#### [Task to complete]
Check every line below for the word "will" and copy each one that has it.

#### [Supplied information]
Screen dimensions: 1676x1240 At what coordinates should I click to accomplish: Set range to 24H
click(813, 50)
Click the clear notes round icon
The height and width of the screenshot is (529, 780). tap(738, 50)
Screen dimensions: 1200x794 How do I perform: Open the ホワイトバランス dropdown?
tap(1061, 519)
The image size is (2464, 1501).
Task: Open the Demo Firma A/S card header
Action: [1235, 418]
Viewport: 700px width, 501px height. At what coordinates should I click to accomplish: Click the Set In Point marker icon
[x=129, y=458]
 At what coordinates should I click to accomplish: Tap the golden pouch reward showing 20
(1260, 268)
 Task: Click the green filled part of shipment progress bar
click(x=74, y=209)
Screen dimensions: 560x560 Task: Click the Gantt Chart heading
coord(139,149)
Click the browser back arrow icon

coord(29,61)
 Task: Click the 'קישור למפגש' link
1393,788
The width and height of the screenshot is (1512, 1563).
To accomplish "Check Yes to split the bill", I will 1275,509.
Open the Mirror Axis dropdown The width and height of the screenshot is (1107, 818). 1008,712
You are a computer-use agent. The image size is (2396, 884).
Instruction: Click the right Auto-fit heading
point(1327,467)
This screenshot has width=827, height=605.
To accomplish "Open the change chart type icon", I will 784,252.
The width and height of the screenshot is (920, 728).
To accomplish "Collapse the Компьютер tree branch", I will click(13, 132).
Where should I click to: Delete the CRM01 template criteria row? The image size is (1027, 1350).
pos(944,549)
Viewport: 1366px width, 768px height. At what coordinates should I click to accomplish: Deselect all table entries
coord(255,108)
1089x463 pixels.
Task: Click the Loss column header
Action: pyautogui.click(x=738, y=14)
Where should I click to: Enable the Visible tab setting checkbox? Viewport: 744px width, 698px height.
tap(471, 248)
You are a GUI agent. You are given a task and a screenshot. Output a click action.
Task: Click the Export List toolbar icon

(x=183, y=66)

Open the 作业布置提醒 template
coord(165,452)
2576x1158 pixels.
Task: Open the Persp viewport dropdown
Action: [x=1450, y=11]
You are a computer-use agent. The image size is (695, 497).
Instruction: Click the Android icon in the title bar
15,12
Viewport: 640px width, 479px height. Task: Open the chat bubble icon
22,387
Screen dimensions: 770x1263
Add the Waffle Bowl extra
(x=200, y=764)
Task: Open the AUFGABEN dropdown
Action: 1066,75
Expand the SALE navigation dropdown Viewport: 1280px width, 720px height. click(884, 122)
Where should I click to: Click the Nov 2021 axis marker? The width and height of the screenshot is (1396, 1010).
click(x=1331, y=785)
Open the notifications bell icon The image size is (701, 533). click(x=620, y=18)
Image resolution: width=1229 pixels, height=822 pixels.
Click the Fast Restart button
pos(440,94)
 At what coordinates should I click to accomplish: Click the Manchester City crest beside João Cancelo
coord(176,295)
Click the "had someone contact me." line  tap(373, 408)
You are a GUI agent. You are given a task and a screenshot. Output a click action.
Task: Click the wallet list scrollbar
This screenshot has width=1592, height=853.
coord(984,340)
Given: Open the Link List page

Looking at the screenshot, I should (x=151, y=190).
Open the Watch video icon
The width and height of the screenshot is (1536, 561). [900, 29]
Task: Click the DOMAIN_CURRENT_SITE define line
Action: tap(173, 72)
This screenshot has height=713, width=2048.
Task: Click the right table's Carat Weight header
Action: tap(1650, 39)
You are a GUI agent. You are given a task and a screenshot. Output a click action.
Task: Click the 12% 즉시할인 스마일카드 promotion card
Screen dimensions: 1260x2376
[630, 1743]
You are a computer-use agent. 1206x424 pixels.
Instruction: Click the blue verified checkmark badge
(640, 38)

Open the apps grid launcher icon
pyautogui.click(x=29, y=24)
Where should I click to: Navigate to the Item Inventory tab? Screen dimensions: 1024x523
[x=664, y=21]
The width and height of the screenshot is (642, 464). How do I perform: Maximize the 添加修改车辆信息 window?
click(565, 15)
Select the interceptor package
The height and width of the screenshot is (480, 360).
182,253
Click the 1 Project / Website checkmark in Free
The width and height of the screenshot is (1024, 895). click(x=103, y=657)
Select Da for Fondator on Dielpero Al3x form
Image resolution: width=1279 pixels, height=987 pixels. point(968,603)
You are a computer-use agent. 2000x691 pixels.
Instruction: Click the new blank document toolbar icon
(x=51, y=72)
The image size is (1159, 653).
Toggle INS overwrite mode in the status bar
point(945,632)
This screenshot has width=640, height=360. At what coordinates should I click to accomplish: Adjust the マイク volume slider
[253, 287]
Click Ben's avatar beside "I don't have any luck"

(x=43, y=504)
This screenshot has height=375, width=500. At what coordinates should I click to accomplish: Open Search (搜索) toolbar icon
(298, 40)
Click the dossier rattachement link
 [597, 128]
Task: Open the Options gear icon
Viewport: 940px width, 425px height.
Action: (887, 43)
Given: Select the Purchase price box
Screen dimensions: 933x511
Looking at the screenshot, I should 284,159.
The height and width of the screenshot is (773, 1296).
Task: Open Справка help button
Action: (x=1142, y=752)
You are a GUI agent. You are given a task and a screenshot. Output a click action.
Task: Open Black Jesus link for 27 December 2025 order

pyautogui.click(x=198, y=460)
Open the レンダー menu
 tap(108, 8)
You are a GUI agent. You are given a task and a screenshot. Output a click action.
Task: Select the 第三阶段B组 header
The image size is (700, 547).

#### [Answer to this problem]
To accomplish "Check Yes to split the bill", I will 1275,509.
To accomplish "Open the change chart type icon", I will 784,252.
To accomplish "Collapse the Компьютер tree branch", I will click(13, 132).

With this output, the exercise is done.